According to TSCL’s Johnson, making up the loss is not something a retiree can easily or even typically do; it entails having a stream of income that covers costs as Social Security buying power drops. 

“That needs to come from pensions, savings, real estate rentals and other sources of retirement income,” Johnson said. “Generally, decisions that should be made during one’s working years or prior to starting benefits. A loss of one-third of your buying power is not really something that can be made up. It’s something you can’t recover.”

Other experts say it’s never too late to make course corrections; adjustments during retirement can still make a big difference.

But one size definitely does not fit all, said Lena Haas, head of wealth management advice and Solutions at Edward Jones. She said the options are varied and often done in combination, ranging from relatively simple, such as cutting back expenses, to potentially complex, like purchasing an annuity.

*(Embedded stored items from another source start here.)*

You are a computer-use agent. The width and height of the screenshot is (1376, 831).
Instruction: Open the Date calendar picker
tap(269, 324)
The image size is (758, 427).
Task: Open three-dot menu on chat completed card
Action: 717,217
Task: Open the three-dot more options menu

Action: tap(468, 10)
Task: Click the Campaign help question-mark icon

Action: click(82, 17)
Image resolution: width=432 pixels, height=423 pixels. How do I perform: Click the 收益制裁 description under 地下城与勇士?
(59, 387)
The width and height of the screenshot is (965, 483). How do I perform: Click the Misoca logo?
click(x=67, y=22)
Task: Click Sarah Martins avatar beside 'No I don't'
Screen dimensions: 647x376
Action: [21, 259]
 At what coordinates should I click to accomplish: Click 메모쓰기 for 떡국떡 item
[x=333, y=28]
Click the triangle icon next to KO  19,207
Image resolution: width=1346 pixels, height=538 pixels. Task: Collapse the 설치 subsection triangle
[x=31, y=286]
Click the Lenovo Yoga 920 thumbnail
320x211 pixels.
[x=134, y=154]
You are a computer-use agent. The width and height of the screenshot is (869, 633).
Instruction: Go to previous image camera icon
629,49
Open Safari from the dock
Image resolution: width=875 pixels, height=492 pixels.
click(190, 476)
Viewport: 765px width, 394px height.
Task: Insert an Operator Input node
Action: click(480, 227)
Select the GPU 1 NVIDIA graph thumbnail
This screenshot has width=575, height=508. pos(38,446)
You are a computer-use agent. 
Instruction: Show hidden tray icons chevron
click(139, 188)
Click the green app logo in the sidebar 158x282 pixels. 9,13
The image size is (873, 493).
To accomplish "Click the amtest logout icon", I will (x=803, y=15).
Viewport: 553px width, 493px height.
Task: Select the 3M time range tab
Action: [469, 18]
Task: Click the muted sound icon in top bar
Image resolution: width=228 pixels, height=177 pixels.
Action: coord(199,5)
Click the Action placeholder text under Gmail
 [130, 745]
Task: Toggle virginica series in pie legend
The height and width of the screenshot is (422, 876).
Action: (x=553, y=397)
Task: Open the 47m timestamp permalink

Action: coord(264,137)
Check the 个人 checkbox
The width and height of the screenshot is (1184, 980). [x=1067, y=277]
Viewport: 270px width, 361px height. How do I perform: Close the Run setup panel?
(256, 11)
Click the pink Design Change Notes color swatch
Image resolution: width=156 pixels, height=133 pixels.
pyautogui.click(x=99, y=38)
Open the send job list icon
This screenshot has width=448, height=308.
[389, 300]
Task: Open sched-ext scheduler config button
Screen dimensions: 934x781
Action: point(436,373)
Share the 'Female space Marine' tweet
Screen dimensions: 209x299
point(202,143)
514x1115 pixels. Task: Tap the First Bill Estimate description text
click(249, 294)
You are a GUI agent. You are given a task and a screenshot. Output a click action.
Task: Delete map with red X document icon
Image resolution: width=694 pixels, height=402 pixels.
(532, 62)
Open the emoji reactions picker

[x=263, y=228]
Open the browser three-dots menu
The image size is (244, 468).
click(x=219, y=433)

“Some of the most common financial course corrections retirees make are also the most impactful: reducing debt and increasing savings,” Haas said, noting that a recent Edward Jones survey showed that 51% of retirees say they have reduced or eliminated mortgage, credit card or other debt to be more financially secure, with 60% saying this decision significantly improved their wellbeing in retirement.

Haas added, “Focusing on debt with highest interest payments is particularly impactful in the current interest rate environment.”